Controllable Layer Decomposition for Reversible Multi-Layer Image Generation

TL;DR

This work tackles the irreversibility of conventional raster compositing by introducing Controllable Layer Decomposition (CLD), which yields fine-grained, user-guided separation of an image into multiple RGBA layers. The approach combines LayerDecompose-DiT (LD-DiT) with a Multi-Layer Conditional Adapter (MLCA) and a dual-condition classifier-free guidance (CFG) strategy, all trained within a Flow Matching diffusion framework and enhanced by Layer-Aware Rotary Position Embedding (LA-RoPE). A new PrismLayersPro-based benchmark and tailored metrics evaluate layer quality, transparency accuracy, and reconstruction fidelity, demonstrating superior controllability and visual coherence over baselines like LayerD. The generated layers are directly usable for downstream editing in design tools (e.g., PowerPoint), enabling reversible and flexible multi-layer workflows with practical real-world impact. CLD thus advances controllable multi-layer image generation and offers tangible benefits for graphic design pipelines through precise, box-guided layer decomposition and coherent cross-layer generation.

Abstract

This work presents Controllable Layer Decomposition (CLD), a method for achieving fine-grained and controllable multi-layer separation of raster images. In practical workflows, designers typically generate and edit each RGBA layer independently before compositing them into a final raster image. However, this process is irreversible: once composited, layer-level editing is no longer possible. Existing methods commonly rely on image matting and inpainting, but remain limited in controllability and segmentation precision. To address these challenges, we propose two key modules: LayerDecompose-DiT (LD-DiT), which decouples image elements into distinct layers and enables fine-grained control; and Multi-Layer Conditional Adapter (MLCA), which injects target image information into multi-layer tokens to achieve precise conditional generation. To enable a comprehensive evaluation, we build a new benchmark and introduce tailored evaluation metrics.

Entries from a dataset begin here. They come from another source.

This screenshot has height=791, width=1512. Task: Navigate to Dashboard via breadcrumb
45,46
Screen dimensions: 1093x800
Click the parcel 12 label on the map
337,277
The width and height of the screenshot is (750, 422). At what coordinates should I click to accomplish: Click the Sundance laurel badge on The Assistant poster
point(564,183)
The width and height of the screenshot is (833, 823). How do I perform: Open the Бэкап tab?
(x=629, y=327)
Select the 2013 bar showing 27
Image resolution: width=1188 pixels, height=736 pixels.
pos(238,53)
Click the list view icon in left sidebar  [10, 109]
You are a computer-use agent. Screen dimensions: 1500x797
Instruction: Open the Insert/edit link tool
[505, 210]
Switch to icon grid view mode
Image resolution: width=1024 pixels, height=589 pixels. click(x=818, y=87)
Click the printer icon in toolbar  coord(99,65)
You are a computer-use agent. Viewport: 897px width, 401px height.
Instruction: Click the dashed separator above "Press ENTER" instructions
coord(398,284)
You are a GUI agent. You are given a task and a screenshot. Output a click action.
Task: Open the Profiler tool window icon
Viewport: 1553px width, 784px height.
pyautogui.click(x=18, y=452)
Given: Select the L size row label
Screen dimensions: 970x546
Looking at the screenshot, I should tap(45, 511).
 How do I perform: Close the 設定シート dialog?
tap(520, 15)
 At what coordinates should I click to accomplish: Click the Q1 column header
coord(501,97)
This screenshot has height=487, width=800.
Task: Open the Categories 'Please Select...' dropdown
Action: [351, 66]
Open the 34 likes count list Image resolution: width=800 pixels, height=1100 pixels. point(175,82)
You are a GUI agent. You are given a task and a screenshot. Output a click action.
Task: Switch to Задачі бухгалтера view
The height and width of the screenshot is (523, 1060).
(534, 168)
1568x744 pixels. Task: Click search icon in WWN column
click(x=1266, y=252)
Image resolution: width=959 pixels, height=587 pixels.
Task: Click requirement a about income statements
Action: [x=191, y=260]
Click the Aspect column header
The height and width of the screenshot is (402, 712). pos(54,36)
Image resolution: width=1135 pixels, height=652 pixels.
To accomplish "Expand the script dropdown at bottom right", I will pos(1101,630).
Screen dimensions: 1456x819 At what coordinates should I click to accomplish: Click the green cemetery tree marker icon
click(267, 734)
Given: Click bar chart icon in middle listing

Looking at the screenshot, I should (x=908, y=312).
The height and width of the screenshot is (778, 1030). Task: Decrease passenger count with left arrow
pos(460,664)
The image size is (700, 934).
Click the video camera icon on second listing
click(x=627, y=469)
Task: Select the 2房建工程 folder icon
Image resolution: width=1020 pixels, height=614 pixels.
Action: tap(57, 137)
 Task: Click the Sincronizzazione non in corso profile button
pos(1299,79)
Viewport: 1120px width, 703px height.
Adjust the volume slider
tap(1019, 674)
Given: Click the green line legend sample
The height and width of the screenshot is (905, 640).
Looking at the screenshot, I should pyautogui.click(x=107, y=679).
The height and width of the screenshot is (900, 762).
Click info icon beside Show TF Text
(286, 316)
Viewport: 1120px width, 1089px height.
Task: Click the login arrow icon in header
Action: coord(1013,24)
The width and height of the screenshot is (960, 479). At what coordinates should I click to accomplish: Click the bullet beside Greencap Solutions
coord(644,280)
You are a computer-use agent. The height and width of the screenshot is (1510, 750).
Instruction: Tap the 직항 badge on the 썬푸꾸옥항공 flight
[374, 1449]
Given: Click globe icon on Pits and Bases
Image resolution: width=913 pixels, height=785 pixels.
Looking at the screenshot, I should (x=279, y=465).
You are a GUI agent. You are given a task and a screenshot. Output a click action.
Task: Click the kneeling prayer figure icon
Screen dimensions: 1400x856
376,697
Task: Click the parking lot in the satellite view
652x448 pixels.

Experimental results show that CLD consistently outperforms existing methods in both decomposition quality and controllability. Furthermore, the separated layers produced by CLD can be directly manipulated in commonly used design tools such as PowerPoint, highlighting its practical value and applicability in real-world creative workflows. Our project is available at https://monkek123king.github.io/CLD_page/.

Paper Structure

This paper contains 23 sections, 11 equations, 13 figures, 2 tables.

Figures (13)

  • Figure 1: Our framework utilizes a main backbone and a parallel control module for precise layer decomposition. (a) The overall CLD architecture, showing the LayerDecompose-DiT (LD-DiT) backbone responsible for generating the multi-layer latent. (b) The detailed structure of the Multi-Layer Conditional Adapter (MLCA). MLCA additively fuses features from the conditional image with the LD-DiT's hidden states, then performs hierarchical cropping based on the input bounding boxes to create a multi-layer guidance token sequence.
  • Figure 2: Overview of our adapted Multi-Layer RGBA image Decoder Architecture and Layer-Aware Rotary Position Encoding.
  • Figure 3: Unlike LayerD suzuki2025layerd, which offers coarse separation and lacks user control, our method uses bounding boxes to guide a more fine-grained and controllable process. This results in better precision, visual quality, and hierarchical consistency in complex scenarios.
  • Figure 4: Ablation study on the impact of decoder choices and the CFG unconditional image condition.
  • Figure 5: Unlike segmentation (SAM2 ravi2024sam) and matting (ZIM kim2025zim) models, which fail on complex design images, our generative approach produces clearer, more coherent layering.